Abstract

Background and Purpose: Physical rehabilitation therapists are recognizing increasing numbers of older clients presenting with cognitive impairment in the post–acute setting. Therapists working with these patients often feel ill-prepared to address the special challenges of this population and often experience difficulty fully engaging the client in therapy. Decreased engagement in a therapy plan of care may lead to worse functional outcomes and increased debility. The purpose of this study was to examine the efficacy of neurocognitive engagement therapy (NET), a new model for rehabilitation, through a randomized clinical trial. Neurocognitive engagement therapy utilizes evidence-based best practices in dementia care as well as task-specific practice to increase engagement and therapeutic gains among individuals with cognitive impairment in the post–acute setting.
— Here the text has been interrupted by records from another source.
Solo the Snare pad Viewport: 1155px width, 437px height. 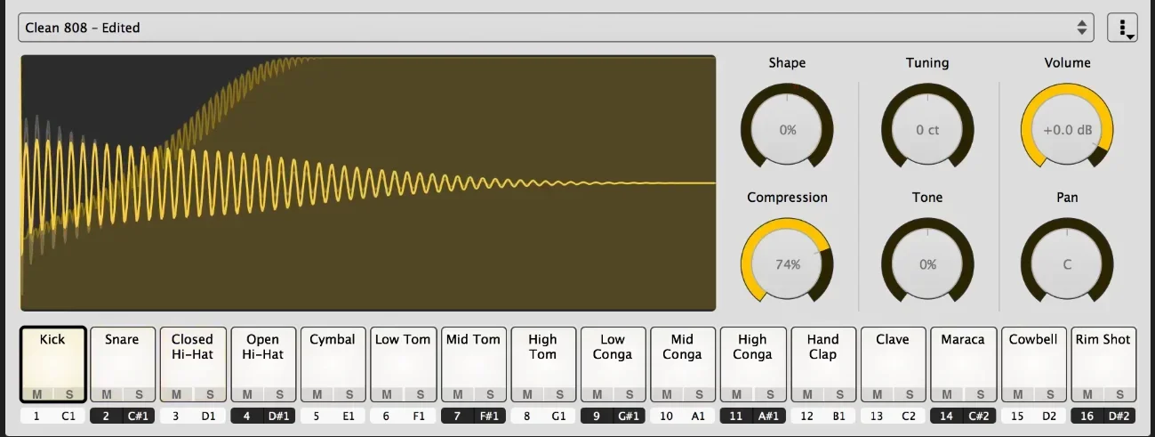[139, 394]
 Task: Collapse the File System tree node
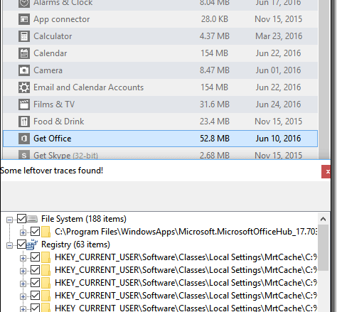tap(9, 220)
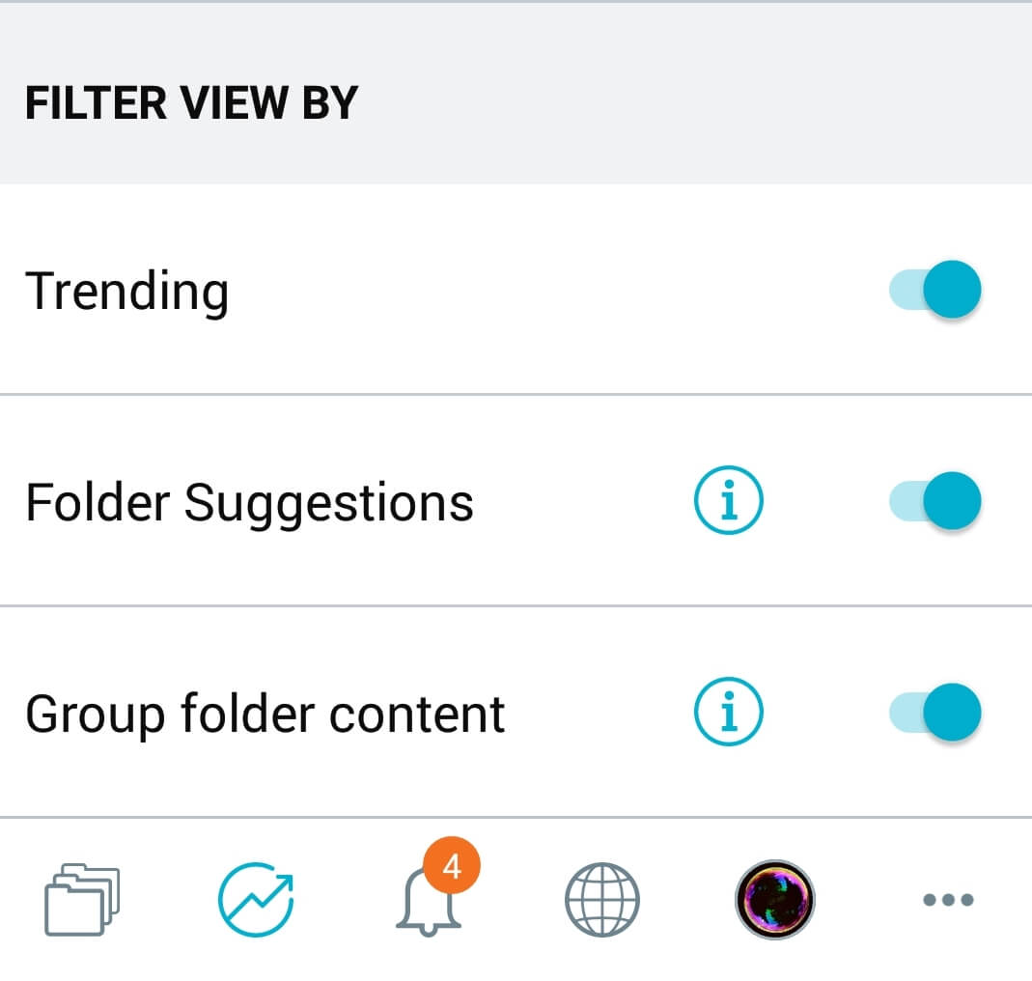This screenshot has width=1032, height=981.
Task: Turn off the Folder Suggestions switch
Action: [935, 501]
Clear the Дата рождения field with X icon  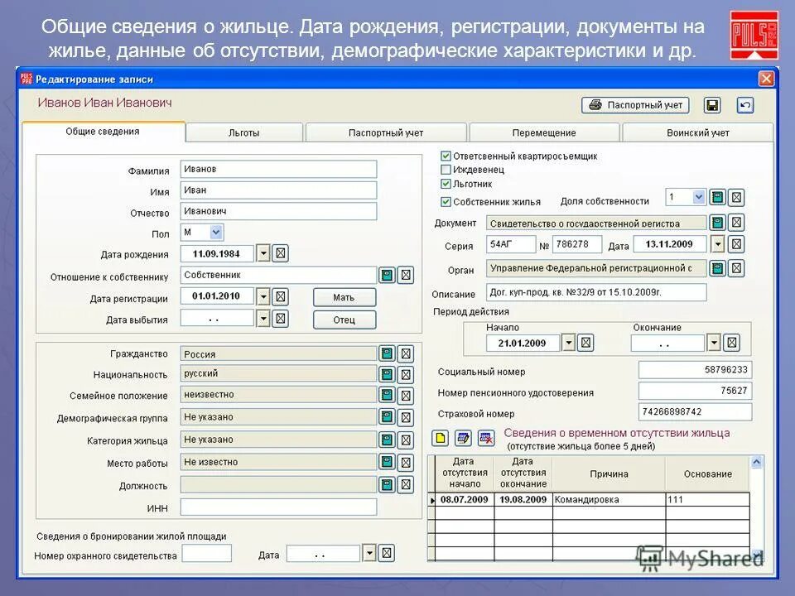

Methods: Eighty-five subacute rehabilitation patients participated in the study, with 43 in the active group who received care based on the NET model and 42 in the control group who received traditional post–acute rehabilitation services. The groups were randomly assigned by location of the post–acute admission. The Pittsburgh Rehabilitation Participation Scale was used to measure patient engagement in physical, occupational, and speech therapy. The Modified Barthel Index was used to assess change in overall function. Results and Discussion: Results revealed that Active group participants demonstrated higher mean engagement ratings across all 3 NET therapy types (Ps ≤ .05), with the same mean number of sessions. A Group-by-Time ANOVA revealed a significant interaction effect (P = .05) for pre-/postfunctional gains on the Barthel, indicating more functional gains in the Active group. After accounting for individual differences in engagement, hierarchical multiple linear regression modeling demonstrated that engagement mediated the effects on functional improvement. That is, active patients appeared to have greater functional gains because they had higher engagement. Conclusion: The results suggest that NET is efficacious for cognitively impaired patients. Patients who received NET were more engaged in the process of therapy and had greater functional gains than those who were cognitively impaired and received traditional rehabilitation.